**Поставленная задача a**
Можете выписать из отрывка о колокольном звоне фрагмент, начиная со слов «Автор нигде не» и заканчивая словами «на Погодинской улице.»?

**Отрывок для чтения**

Автор нигде не дает понять, воцерковленный ли он человек, но сам-то он хорошо знает, что колокольный звон – это «глас Божий». Рассказывает, как в Теплом Стане у целого дома украли солнце, когда напротив построили многоэтажку; как дочку Аню во дворе ужалила гадюка, одомашненная соседскими мальчишками. А ведь читал в цитируемом неоднократно словаре «Славянская мифология», что, когда солнце закрывали несущие град тучи, в деревнях их прогоняли колокольным звоном; что там, где звона же или человеческого голоса не слышали семь лет, уж превращался в крылатого змея. И не этот ли змей поселился со своими шумами в китайском ресторане «Золотой дракон» напротив храма Архистратига Михаила и дома Сергея Юрьевича на Погодинской улице.

**Выбранные строки**
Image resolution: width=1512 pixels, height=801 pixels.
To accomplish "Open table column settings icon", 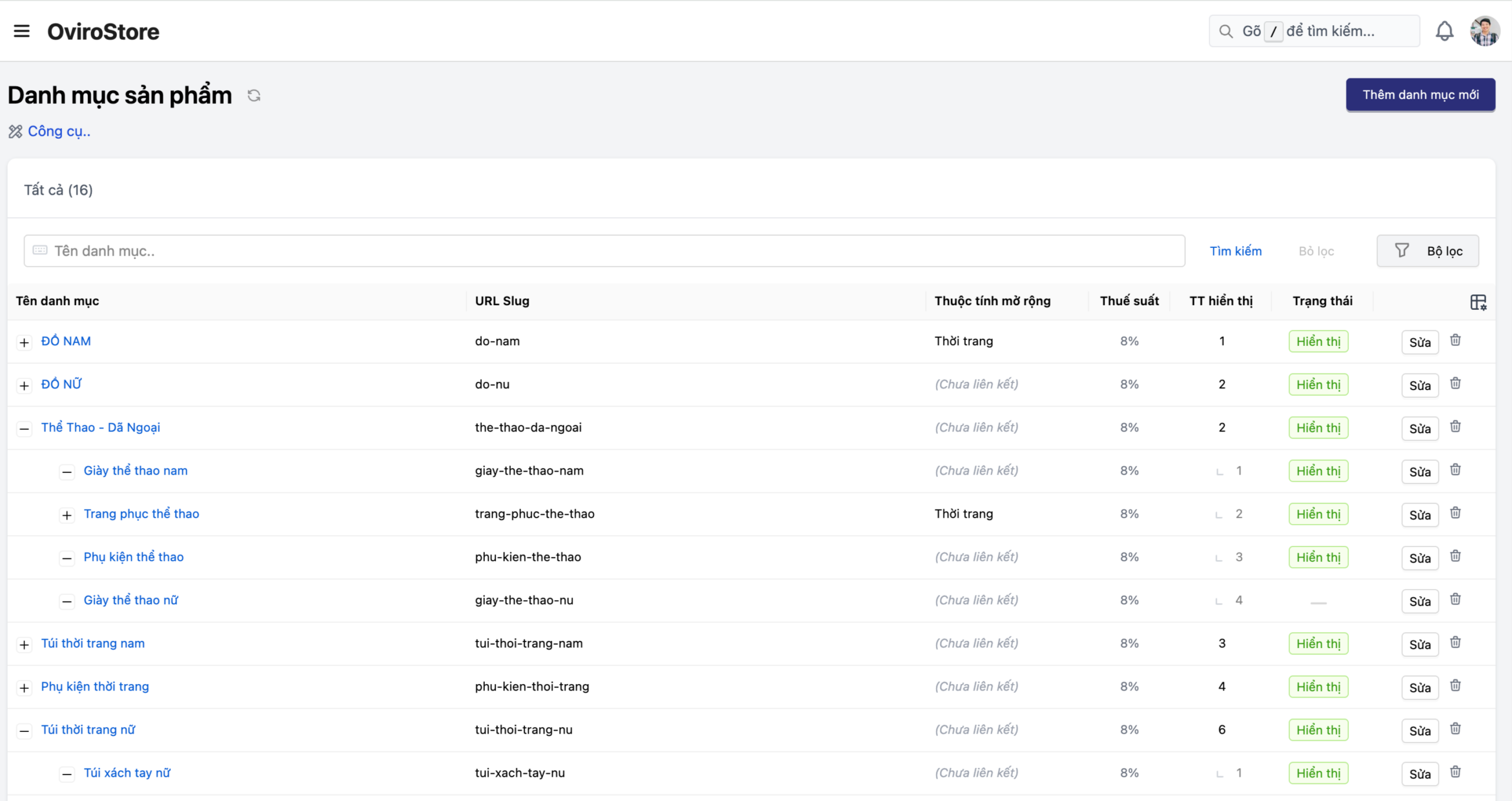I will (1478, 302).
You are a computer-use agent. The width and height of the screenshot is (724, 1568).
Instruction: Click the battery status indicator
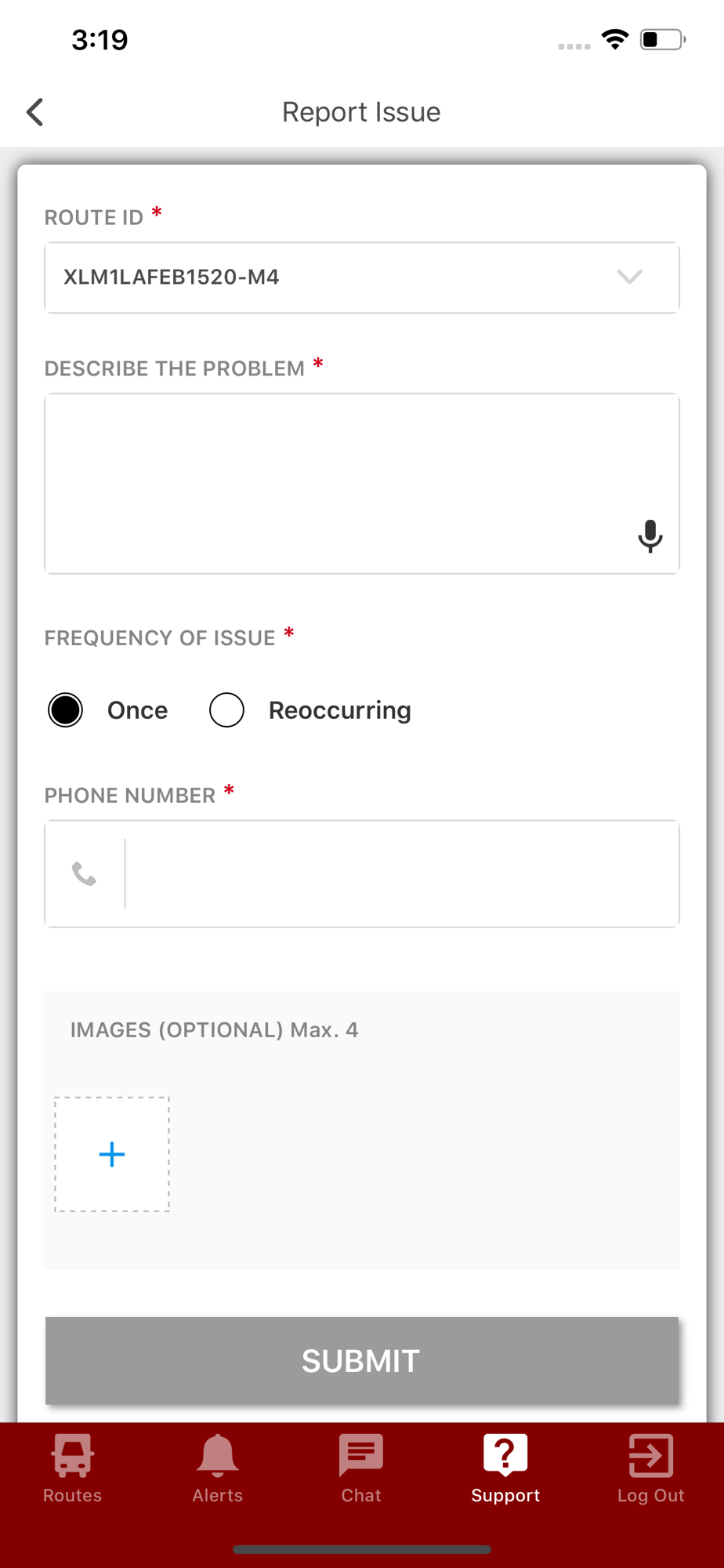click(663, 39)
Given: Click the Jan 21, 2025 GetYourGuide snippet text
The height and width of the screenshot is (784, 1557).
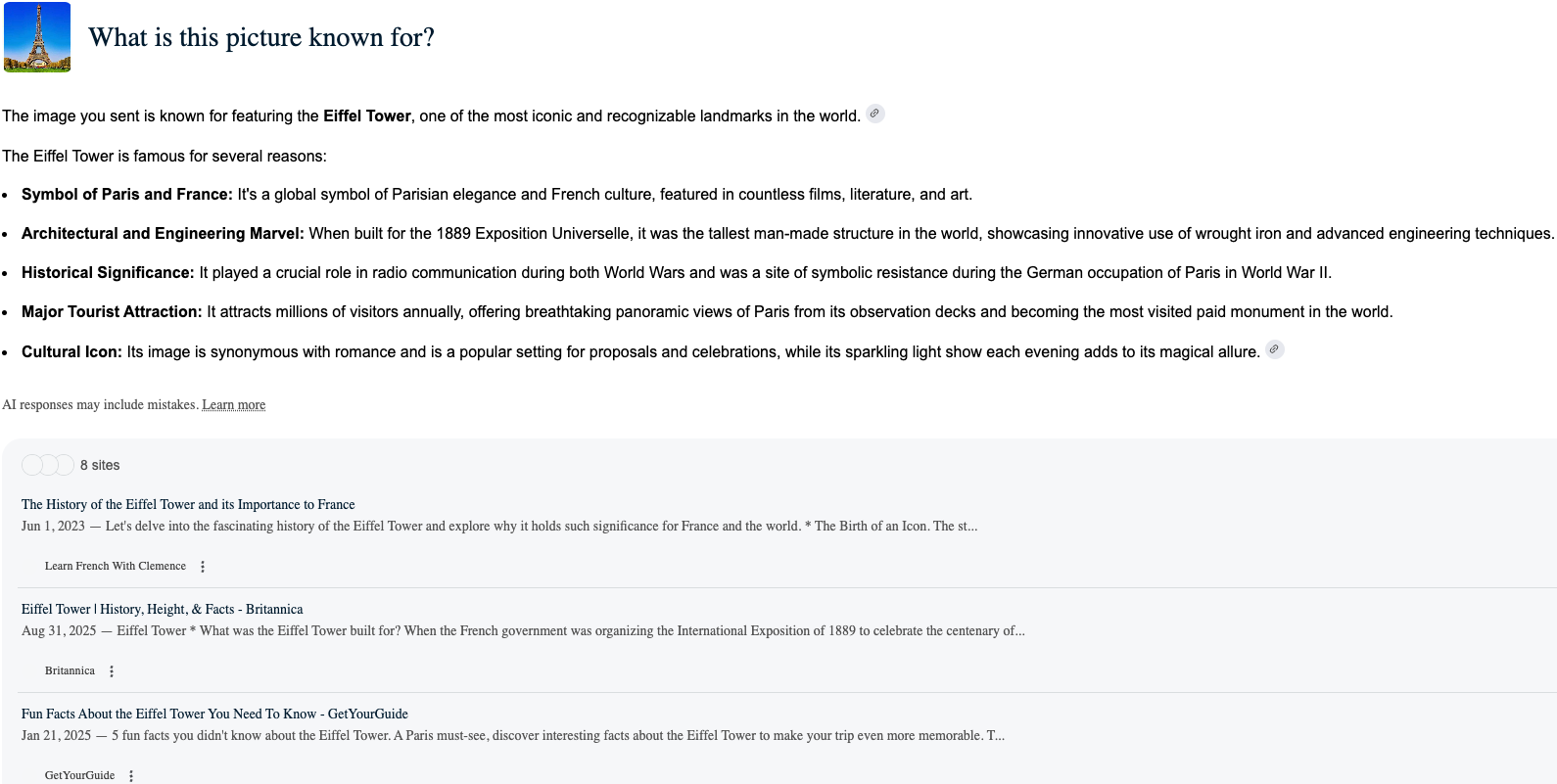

**Поставленная задача b**
В каких строках выше встречается слово «width»? Определите их с учетом регистра букв и перепишите каждую целиком.

**Решение задачи a**
Автор нигде не дает понять, воцерковленный ли он человек, но сам-то он хорошо знает, что колокольный звон – это «глас Божий». Рассказывает, как в Теплом Стане у целого дома украли солнце, когда напротив построили многоэтажку; как дочку Аню во дворе ужалила гадюка, одомашненная соседскими мальчишками. А ведь читал в цитируемом неоднократно словаре «Славянская мифология», что, когда солнце закрывали несущие град тучи, в деревнях их прогоняли колокольным звоном; что там, где звона же или человеческого голоса не слышали семь лет, уж превращался в крылатого змея. И не этот ли змей поселился со своими шумами в китайском ресторане «Золотой дракон» напротив храма Архистратига Михаила и дома Сергея Юрьевича на Погодинской улице.

**Решение задачи b**
Image resolution: width=1512 pixels, height=801 pixels.
You are a computer-use agent. The width and height of the screenshot is (724, 1568).
The height and width of the screenshot is (784, 1557).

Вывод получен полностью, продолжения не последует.